Exercise directions: Can you rewrite the listing below with every "How do I perform" replaced by "How can I perform" and nothing else changed?

Dataset records:
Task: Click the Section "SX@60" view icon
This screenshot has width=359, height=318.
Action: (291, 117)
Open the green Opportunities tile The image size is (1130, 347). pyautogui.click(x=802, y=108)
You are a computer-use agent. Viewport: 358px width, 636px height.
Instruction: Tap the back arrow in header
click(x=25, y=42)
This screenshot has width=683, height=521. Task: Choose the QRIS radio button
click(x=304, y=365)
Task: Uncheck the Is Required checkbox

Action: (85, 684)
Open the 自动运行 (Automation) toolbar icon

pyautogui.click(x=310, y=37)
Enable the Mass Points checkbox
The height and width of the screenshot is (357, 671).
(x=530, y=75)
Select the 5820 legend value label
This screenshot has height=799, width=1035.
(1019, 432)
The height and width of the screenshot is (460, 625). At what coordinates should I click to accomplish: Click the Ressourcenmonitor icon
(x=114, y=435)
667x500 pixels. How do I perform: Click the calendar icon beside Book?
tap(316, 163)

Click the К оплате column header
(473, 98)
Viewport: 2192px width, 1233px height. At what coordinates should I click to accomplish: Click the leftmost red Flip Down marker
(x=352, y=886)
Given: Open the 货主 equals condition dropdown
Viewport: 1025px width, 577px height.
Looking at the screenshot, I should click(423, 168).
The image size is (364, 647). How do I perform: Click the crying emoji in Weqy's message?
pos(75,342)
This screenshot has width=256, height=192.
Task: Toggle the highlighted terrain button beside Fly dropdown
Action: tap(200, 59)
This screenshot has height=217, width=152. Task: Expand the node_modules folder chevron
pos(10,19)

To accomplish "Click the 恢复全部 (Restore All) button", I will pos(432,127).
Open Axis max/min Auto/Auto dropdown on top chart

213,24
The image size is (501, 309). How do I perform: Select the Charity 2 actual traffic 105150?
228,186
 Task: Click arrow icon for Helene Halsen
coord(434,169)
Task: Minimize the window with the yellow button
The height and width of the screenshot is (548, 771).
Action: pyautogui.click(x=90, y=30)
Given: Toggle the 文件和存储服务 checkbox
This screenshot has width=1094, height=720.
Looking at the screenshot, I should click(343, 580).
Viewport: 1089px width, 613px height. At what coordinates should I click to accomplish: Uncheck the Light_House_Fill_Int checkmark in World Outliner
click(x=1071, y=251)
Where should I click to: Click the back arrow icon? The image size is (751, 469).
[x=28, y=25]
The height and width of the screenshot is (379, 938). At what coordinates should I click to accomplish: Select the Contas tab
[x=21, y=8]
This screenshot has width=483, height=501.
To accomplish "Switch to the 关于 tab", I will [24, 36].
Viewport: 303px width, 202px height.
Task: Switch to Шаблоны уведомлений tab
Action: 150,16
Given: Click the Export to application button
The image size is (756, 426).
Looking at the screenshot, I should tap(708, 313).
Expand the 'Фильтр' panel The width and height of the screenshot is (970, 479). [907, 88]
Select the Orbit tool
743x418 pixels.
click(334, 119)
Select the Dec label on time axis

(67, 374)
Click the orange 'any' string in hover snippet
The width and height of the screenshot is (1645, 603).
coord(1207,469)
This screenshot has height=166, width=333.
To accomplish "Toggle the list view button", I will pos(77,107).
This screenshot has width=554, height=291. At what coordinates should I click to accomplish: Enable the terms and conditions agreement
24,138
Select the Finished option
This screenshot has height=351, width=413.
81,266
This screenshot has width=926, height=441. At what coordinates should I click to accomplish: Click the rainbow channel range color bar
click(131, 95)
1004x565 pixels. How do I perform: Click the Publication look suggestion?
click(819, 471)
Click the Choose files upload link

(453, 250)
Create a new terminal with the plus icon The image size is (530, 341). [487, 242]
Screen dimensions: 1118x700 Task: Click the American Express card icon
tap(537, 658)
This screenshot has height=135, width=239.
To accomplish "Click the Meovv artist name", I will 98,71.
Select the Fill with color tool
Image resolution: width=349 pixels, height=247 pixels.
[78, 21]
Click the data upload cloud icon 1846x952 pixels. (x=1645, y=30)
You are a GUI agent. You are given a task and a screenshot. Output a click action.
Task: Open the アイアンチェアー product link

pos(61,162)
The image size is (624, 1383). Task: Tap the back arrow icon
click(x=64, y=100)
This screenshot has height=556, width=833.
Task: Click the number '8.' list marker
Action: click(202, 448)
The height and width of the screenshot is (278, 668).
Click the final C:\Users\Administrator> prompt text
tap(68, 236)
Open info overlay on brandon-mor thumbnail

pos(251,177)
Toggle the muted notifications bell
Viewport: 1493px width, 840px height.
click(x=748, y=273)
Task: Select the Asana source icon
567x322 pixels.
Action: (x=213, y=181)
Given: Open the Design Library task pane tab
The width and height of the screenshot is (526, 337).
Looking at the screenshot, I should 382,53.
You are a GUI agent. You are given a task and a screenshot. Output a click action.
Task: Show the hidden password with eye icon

Expected output:
Task: Click the Section "SX@60" view icon
This screenshot has width=359, height=318.
Action: (291, 117)
Open the green Opportunities tile The image size is (1130, 347). pyautogui.click(x=802, y=108)
You are a computer-use agent. Viewport: 358px width, 636px height.
Instruction: Tap the back arrow in header
click(x=25, y=42)
This screenshot has width=683, height=521. Task: Choose the QRIS radio button
click(x=304, y=365)
Task: Uncheck the Is Required checkbox

Action: (85, 684)
Open the 自动运行 (Automation) toolbar icon

pyautogui.click(x=310, y=37)
Enable the Mass Points checkbox
The height and width of the screenshot is (357, 671).
(x=530, y=75)
Select the 5820 legend value label
This screenshot has height=799, width=1035.
(1019, 432)
The height and width of the screenshot is (460, 625). At what coordinates should I click to accomplish: Click the Ressourcenmonitor icon
(x=114, y=435)
667x500 pixels. How can I perform: Click the calendar icon beside Book?
tap(316, 163)

Click the К оплате column header
(473, 98)
Viewport: 2192px width, 1233px height. At what coordinates should I click to accomplish: Click the leftmost red Flip Down marker
(x=352, y=886)
Given: Open the 货主 equals condition dropdown
Viewport: 1025px width, 577px height.
Looking at the screenshot, I should click(423, 168).
The image size is (364, 647). How can I perform: Click the crying emoji in Weqy's message?
pos(75,342)
This screenshot has width=256, height=192.
Task: Toggle the highlighted terrain button beside Fly dropdown
Action: tap(200, 59)
This screenshot has height=217, width=152. Task: Expand the node_modules folder chevron
pos(10,19)

To accomplish "Click the 恢复全部 (Restore All) button", I will pos(432,127).
Open Axis max/min Auto/Auto dropdown on top chart

213,24
The image size is (501, 309). How can I perform: Select the Charity 2 actual traffic 105150?
228,186
 Task: Click arrow icon for Helene Halsen
coord(434,169)
Task: Minimize the window with the yellow button
The height and width of the screenshot is (548, 771).
Action: pyautogui.click(x=90, y=30)
Given: Toggle the 文件和存储服务 checkbox
This screenshot has width=1094, height=720.
Looking at the screenshot, I should click(343, 580).
Viewport: 1089px width, 613px height. At what coordinates should I click to accomplish: Uncheck the Light_House_Fill_Int checkmark in World Outliner
click(x=1071, y=251)
Where should I click to: Click the back arrow icon? The image size is (751, 469).
[x=28, y=25]
The height and width of the screenshot is (379, 938). At what coordinates should I click to accomplish: Select the Contas tab
[x=21, y=8]
This screenshot has width=483, height=501.
To accomplish "Switch to the 关于 tab", I will [24, 36].
Viewport: 303px width, 202px height.
Task: Switch to Шаблоны уведомлений tab
Action: 150,16
Given: Click the Export to application button
The image size is (756, 426).
Looking at the screenshot, I should tap(708, 313).
Expand the 'Фильтр' panel The width and height of the screenshot is (970, 479). [907, 88]
Select the Orbit tool
743x418 pixels.
click(334, 119)
Select the Dec label on time axis

(67, 374)
Click the orange 'any' string in hover snippet
The width and height of the screenshot is (1645, 603).
coord(1207,469)
This screenshot has height=166, width=333.
To accomplish "Toggle the list view button", I will pos(77,107).
This screenshot has width=554, height=291. At what coordinates should I click to accomplish: Enable the terms and conditions agreement
24,138
Select the Finished option
This screenshot has height=351, width=413.
81,266
This screenshot has width=926, height=441. At what coordinates should I click to accomplish: Click the rainbow channel range color bar
click(131, 95)
1004x565 pixels. How can I perform: Click the Publication look suggestion?
click(819, 471)
Click the Choose files upload link

(453, 250)
Create a new terminal with the plus icon The image size is (530, 341). [487, 242]
Screen dimensions: 1118x700 Task: Click the American Express card icon
tap(537, 658)
This screenshot has height=135, width=239.
To accomplish "Click the Meovv artist name", I will 98,71.
Select the Fill with color tool
Image resolution: width=349 pixels, height=247 pixels.
[78, 21]
Click the data upload cloud icon 1846x952 pixels. (x=1645, y=30)
You are a GUI agent. You are given a task and a screenshot. Output a click action.
Task: Open the アイアンチェアー product link

pos(61,162)
The image size is (624, 1383). Task: Tap the back arrow icon
click(x=64, y=100)
This screenshot has height=556, width=833.
Task: Click the number '8.' list marker
Action: click(202, 448)
The height and width of the screenshot is (278, 668).
Click the final C:\Users\Administrator> prompt text
tap(68, 236)
Open info overlay on brandon-mor thumbnail

pos(251,177)
Toggle the muted notifications bell
Viewport: 1493px width, 840px height.
click(x=748, y=273)
Task: Select the Asana source icon
567x322 pixels.
Action: (x=213, y=181)
Given: Open the Design Library task pane tab
The width and height of the screenshot is (526, 337).
Looking at the screenshot, I should 382,53.
You are a GUI agent. You are given a task and a screenshot. Output a click action.
Task: Show the hidden password with eye icon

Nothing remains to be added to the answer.